I did what I knew to do. Sometimes I can stop it. I steadied my breathing and got low to the ground. I tried to save face by sitting on the floor, but soon I was on all fours trying to steady my body from swaying. The room grew very hot.

“Hey, are you okay?” A man’s voice reaches me

“I’m not good with blood,” I pant. My sweaty palms press into rough grey carpet as I use my last strength to try and crawl to my son. He has stopped trying to run from me and is standing still, his eyes are wide and white.

“Hey, I think this lady needs-“

Brilliant blue sky and pristine white clouds envelop me. I am vapour floating high above the earth. I am a small part of a vast universe. I am only my soul. I am invisible, and weightless. I feel no pain, I feel no sorrow, I feel no joy, no hope, no pressure, no need. I feel only space and freedom. Before my surroundings fully emerge into focus, I am lying on the rough grey carpet and worried faces are peering down at me.

“Do you know where you are?” A man who wasn’t in the waiting room before is kneeling over me. He looks calm and assured.

“Where is my son?” I croak.

“He is okay.” A female voice. The man tries to repeat his question but I break in.

“Where is my son?” I demand.

“He’s fine. We took him in the other room so he wouldn’t have to see this. He’s playing with toys.”

With that a tentative calm washes over me, but I still need to see him. I know things are bad. I am very confused. I relax into the carpet, trying to regain my wits. The man is a doctor. The ladies are nurses or secretaries.

He repeats his question. I answer. He asks the other people in the waiting room what happened. Then he turns to me, “So, seeing the blood is what triggered this?” He asks.

“Yeah,” I mumble. “I’d really make a terrible doctor, huh?”

He smiles, “Well, your sense of humour is back.”

It’s usually my first defence in embarrassing situations.

It takes a few minutes, but soon I am ready to try standing up. They’d like to move me into a room. The doctor and the secretary &/or nurse, a large, well-groomed, and attractive black woman, help me up. That’s when I look down.

“Oh my God!”

“It’s okay, don’t worry about it,” they are quick to reassure me, but I’m mortified. I’ve peed my pants. It’s quite too soon to find anything funny about this. I start to cry, humiliated.

The black woman comforts me.

Soon I am being helped onto the examining table in the doctors office. I’ve seen my son and I know he’s alright, but he looks a little shaken up.

“I need to take these pants off,” I protest. But I realize I have nothing else to put on. I have no choice but to lie down in my wet pants. They bring me ice packs, I am burning up. The doctor tells me I have had a seizure.

They are very composed and caring. It hasn’t dawned on me yet how lucky I am, that this has happened in the best possible place, and how much worse this could have turned out for me, and for my son.

The doctor comes in and checks on me a few times, the ladies freshen my ice packs and care for my child. My baby comes and holds my hand… for a few seconds before running off to cause trouble. He keeps trying to lock them out of the room. He will be the death of me, but I don’t think death is really all that bad.

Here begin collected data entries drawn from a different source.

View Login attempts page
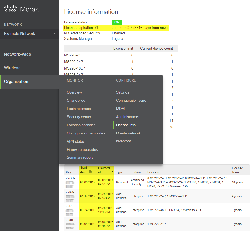Screen dimensions: 250x231 79,109
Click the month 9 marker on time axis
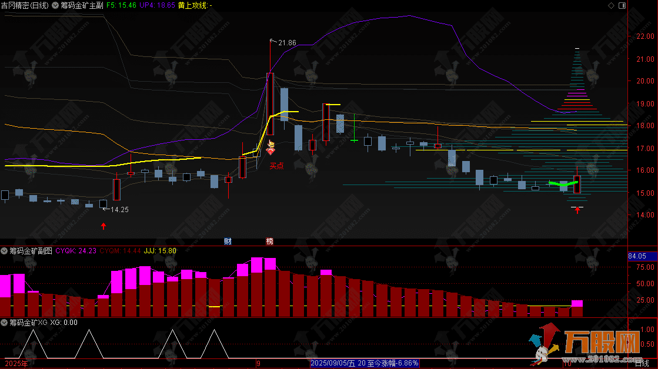Image resolution: width=658 pixels, height=369 pixels. (x=258, y=364)
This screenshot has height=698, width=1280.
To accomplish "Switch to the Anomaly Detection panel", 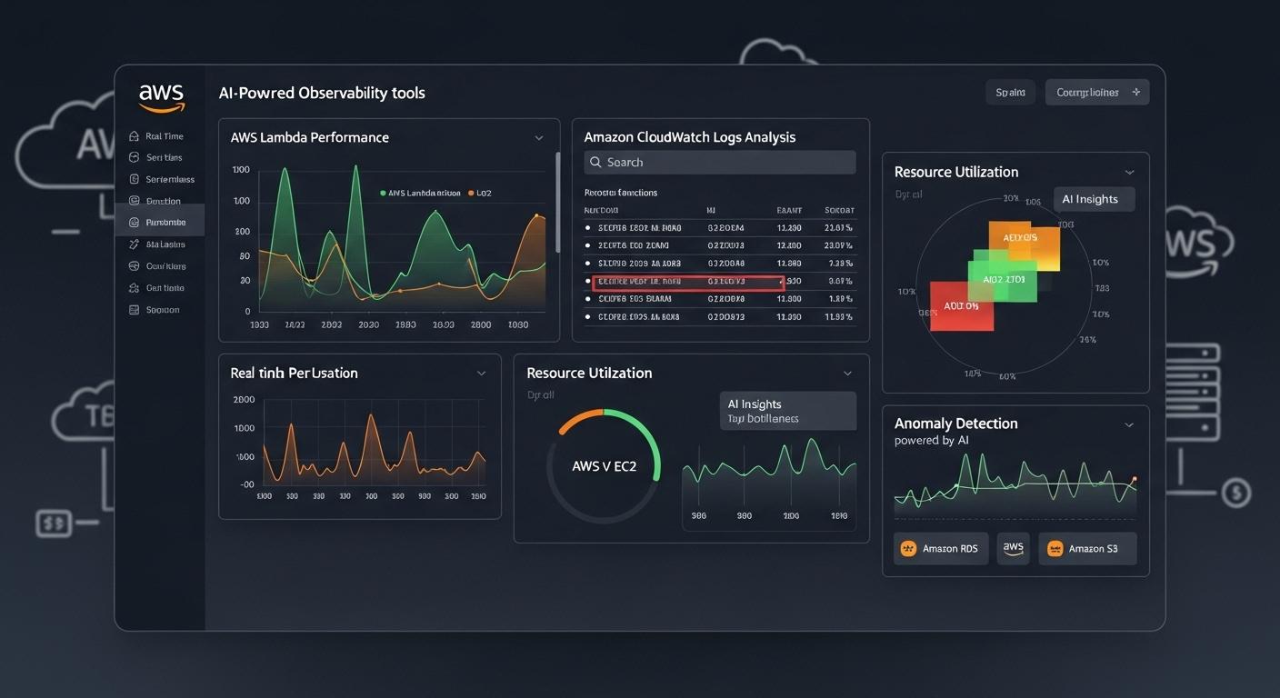I will click(955, 424).
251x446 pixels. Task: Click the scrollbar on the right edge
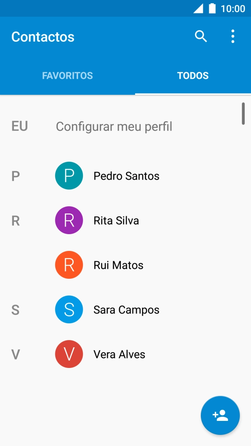(x=244, y=113)
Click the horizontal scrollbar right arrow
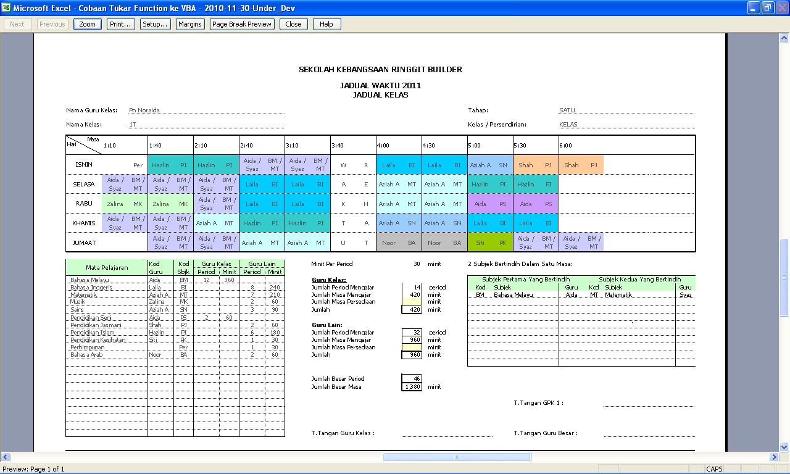The image size is (790, 474). [775, 457]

The doctor returns to the room and is looking me over and asking questions.

“This actually isn’t even why I’m here,” I say. “I’m here because of the pink eye. We took the antibiotics but it came back. I point to my infected eye and he leans in to take a look. I can smell my pee wafting up, I’m so fucking embarrassed.

“I don’t think that is pink eye,” he says, apprehensively. “It looks like a ruptured blood vessel in your eye.”

“No,” I insist. “It is pink eye, we’ve had it before and I used the antibiotics, but it came back. I’ve been using the leftover antibiotics so it might look a little better than it did yesterday, but it’s for sure pink eye.”

“No, it’s a ruptured blood vessel.”

I’m confused. It feels like we are not talking about the same thing. “Um, do you have a mirror?” I ask.

He starts to say no, then turns and digs one out. He hands it to me. I start to get dizzy again.

“Take it!” I cry, and he’s quick to slip it out of my hands before I drop it to the floor. I writhe around on the table, trying to prevent my body from feeling all fuzzy and disconnected. The last thing I needed to see was more blood right now, and here my eye is full of it. I try to get the image out of my mind. It takes effort.

“It didn’t look like that before,” I groan. “Oh my god, my friggin eye!”

“It may have been associated with the seizure. You say it wasn’t like that when you came in?”

“No, not at all. It was just like normal pink eye. It was a little bit pink and goopy.” The white of my eye now has a dark red splotch of blood that gets worse above my eyelid. I don’t have the stomach to find out how much worse. I feel nauseous and they bring me some cold water, and a bowl to vomit into. The doctor agrees to write a script for the pink eye and my son is uncharacteristically well-behaved for the moment. I am grateful for both.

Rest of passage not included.